No cumulative voting. The Delaware General Corporation Law provides that stockholders are not entitled to the right to cumulate votes in the election of directors unless the COI provides otherwise. The COI and Bylaws do not expressly provide for cumulative voting. Without cumulative voting, a minority stockholder may not be able to gain as many seats on the Company’s board of directors as the stockholder would be able to gain if cumulative voting were permitted. The absence of cumulative voting makes it more difficult for a minority stockholder to gain a seat on the Company’s board of directors to influence the Company’s board of directors’ decision regarding a takeover.
Delaware anti-takeover statute. The Company is subject to the provisions of Section 203 of the Delaware General Corporation Law regulating corporate takeovers. In general, Section 203 prohibits a publicly held Delaware corporation from engaging, under certain circumstances, in a business combination with an interested stockholder for a period of three years following the date the person became an interested stockholder unless:
prior to the date of the transaction, the Company’s board of directors approved either the business combination or the transaction which resulted in the stockholder becoming an interested stockholder;
upon completion of the transaction that resulted in the stockholder becoming an interested stockholder, the interested stockholder owned at least 85% of the voting stock of the corporation outstanding at the time the transaction commenced, calculated as provided under Section 203; or
at or subsequent to the date of the transaction, the business combination is approved by the Company’s board of directors and authorized at an annual or special meeting of stockholders, and not by written consent, by the affirmative vote of at least two-thirds of the outstanding voting stock which is not owned by the interested stockholder.

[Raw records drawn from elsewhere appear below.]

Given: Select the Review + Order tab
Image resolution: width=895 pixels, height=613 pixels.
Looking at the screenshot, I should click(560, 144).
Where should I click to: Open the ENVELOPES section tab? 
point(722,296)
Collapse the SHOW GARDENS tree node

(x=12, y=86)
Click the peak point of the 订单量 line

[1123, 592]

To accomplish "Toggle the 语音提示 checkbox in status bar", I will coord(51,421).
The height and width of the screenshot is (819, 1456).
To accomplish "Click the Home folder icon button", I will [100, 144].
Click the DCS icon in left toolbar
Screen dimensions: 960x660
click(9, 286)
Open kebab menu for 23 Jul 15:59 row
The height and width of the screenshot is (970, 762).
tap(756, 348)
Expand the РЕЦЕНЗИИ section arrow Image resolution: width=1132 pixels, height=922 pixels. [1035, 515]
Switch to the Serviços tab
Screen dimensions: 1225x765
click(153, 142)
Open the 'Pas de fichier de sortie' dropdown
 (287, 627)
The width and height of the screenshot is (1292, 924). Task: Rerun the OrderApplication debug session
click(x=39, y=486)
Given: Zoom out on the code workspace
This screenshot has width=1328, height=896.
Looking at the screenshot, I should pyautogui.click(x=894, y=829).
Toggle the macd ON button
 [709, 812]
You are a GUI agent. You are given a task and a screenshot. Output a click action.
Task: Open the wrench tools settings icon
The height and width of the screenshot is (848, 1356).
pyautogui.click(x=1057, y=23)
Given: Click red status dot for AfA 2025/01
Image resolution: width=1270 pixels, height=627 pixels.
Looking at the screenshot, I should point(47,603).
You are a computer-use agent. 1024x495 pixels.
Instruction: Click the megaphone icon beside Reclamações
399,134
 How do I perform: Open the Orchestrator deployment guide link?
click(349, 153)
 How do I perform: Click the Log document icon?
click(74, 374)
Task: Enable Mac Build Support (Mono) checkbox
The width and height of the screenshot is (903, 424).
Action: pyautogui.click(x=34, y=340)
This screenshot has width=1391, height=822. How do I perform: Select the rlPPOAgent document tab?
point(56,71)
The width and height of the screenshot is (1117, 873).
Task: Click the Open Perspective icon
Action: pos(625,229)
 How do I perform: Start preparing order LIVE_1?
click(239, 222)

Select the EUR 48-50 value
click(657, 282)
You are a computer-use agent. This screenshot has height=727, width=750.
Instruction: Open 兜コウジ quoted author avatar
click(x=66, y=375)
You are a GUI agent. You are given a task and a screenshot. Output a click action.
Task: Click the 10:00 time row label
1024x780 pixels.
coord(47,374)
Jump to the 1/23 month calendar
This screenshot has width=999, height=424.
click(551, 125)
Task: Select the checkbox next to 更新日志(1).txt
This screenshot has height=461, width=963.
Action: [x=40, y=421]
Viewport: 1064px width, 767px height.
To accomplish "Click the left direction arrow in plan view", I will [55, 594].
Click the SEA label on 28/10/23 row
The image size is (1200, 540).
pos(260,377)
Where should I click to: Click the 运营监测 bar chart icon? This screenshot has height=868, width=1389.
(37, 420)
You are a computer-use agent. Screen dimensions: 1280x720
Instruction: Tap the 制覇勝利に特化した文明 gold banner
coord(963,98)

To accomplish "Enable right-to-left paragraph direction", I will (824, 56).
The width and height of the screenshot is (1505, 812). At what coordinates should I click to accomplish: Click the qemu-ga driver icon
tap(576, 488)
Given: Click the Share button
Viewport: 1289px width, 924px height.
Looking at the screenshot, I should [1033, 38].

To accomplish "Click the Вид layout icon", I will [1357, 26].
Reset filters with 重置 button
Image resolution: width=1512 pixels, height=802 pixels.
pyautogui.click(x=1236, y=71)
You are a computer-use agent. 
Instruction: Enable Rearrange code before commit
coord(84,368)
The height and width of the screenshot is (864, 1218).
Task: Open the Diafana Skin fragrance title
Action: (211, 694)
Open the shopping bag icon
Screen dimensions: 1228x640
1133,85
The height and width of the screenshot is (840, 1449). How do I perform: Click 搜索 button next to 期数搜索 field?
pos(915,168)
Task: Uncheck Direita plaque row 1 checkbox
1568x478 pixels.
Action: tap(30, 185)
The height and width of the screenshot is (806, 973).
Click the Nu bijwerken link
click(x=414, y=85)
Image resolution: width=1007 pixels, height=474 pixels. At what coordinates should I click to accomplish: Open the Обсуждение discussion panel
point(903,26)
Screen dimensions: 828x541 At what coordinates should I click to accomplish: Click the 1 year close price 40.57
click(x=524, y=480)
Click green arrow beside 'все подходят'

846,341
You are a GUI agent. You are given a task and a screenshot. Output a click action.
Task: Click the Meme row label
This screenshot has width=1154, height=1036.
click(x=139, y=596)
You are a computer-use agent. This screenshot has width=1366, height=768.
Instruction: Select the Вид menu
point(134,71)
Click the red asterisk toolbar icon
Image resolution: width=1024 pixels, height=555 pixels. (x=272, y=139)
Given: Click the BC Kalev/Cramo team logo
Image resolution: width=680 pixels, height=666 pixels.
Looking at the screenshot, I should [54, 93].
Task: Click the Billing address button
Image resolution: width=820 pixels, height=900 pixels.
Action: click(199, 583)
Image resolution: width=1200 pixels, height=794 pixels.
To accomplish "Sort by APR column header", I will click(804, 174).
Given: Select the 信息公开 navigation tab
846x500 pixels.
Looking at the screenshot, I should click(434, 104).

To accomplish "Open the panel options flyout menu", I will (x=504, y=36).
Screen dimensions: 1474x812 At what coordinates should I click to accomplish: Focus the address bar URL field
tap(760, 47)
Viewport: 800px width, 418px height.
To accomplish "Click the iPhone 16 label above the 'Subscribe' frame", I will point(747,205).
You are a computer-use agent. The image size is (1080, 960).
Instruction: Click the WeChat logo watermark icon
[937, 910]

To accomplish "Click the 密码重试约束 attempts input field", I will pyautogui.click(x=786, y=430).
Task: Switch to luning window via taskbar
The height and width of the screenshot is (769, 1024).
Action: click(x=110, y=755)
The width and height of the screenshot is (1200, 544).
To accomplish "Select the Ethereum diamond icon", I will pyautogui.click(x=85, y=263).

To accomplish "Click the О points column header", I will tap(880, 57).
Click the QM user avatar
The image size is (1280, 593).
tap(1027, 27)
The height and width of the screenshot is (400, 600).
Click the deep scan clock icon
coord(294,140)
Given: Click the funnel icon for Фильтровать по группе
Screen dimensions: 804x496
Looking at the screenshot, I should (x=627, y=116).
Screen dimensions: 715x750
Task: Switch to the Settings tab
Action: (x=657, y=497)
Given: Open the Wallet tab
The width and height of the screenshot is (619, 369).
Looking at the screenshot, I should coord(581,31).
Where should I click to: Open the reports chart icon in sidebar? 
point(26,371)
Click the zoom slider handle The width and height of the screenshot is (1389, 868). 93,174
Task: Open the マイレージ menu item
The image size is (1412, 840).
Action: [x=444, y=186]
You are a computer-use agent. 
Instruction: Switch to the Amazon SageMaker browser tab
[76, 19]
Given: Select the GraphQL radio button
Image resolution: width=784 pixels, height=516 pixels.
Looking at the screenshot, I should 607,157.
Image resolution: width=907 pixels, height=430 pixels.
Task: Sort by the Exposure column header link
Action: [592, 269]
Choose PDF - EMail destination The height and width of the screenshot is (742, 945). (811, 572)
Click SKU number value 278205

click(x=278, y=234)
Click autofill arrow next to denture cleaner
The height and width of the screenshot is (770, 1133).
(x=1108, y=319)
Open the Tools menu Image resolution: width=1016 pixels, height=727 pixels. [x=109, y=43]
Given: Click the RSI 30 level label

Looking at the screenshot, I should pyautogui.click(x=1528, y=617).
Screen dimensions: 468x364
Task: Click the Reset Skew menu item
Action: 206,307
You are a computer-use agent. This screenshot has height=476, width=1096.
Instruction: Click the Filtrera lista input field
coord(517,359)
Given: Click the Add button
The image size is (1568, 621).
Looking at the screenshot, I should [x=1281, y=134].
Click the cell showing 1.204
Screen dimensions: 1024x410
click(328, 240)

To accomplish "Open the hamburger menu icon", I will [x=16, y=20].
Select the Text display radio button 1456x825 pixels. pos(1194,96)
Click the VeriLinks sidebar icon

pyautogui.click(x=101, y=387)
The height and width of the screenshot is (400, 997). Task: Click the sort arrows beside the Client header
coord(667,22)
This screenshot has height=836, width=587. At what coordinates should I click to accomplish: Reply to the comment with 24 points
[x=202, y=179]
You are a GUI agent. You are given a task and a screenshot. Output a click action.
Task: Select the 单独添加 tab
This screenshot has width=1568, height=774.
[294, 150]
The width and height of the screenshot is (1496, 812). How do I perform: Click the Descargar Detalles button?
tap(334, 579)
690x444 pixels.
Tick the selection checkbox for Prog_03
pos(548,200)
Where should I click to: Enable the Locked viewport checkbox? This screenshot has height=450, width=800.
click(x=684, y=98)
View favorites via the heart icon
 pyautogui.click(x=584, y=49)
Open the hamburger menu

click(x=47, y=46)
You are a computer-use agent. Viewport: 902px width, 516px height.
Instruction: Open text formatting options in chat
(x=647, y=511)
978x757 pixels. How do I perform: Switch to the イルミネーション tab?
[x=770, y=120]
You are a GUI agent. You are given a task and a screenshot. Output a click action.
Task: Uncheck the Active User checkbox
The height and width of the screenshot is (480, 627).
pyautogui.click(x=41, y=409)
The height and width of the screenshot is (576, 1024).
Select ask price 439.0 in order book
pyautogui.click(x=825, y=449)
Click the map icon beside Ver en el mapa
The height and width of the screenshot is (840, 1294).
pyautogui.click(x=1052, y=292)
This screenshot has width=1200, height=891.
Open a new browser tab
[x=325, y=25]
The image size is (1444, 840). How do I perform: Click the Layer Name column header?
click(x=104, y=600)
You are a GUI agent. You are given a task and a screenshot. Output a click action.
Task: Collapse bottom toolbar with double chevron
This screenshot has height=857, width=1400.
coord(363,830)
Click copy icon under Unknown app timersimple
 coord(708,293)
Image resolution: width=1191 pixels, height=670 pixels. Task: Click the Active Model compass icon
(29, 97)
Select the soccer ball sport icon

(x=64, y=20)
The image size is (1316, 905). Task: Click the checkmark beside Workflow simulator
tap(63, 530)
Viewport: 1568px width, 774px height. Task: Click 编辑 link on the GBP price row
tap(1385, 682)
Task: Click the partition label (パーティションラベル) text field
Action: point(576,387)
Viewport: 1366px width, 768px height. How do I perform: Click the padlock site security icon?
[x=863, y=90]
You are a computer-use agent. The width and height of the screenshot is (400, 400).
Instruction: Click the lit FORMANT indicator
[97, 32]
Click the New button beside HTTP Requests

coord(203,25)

Generally, a business combination includes a merger, asset or stock sale or other transaction resulting in a financial benefit to the interested stockholder. An interested stockholder is a person who, together with affiliates and associates, owns or, within three years prior to the determination of interested stockholder status, did own 15% or more of a corporation’s outstanding voting stock. The Company expects the existence of this provision to have an anti-takeover effect with respect to transactions the Company’s board of directors does not approve in advance. The Company also anticipates that Section 203 may also discourage attempts that might result in a premium over the market price for the shares of common stock held by stockholders.
A few of our existing stockholders are entitled to registration rights that enable them to include their shares in certain registration statements we may file to allow for the resale of their shares to the public.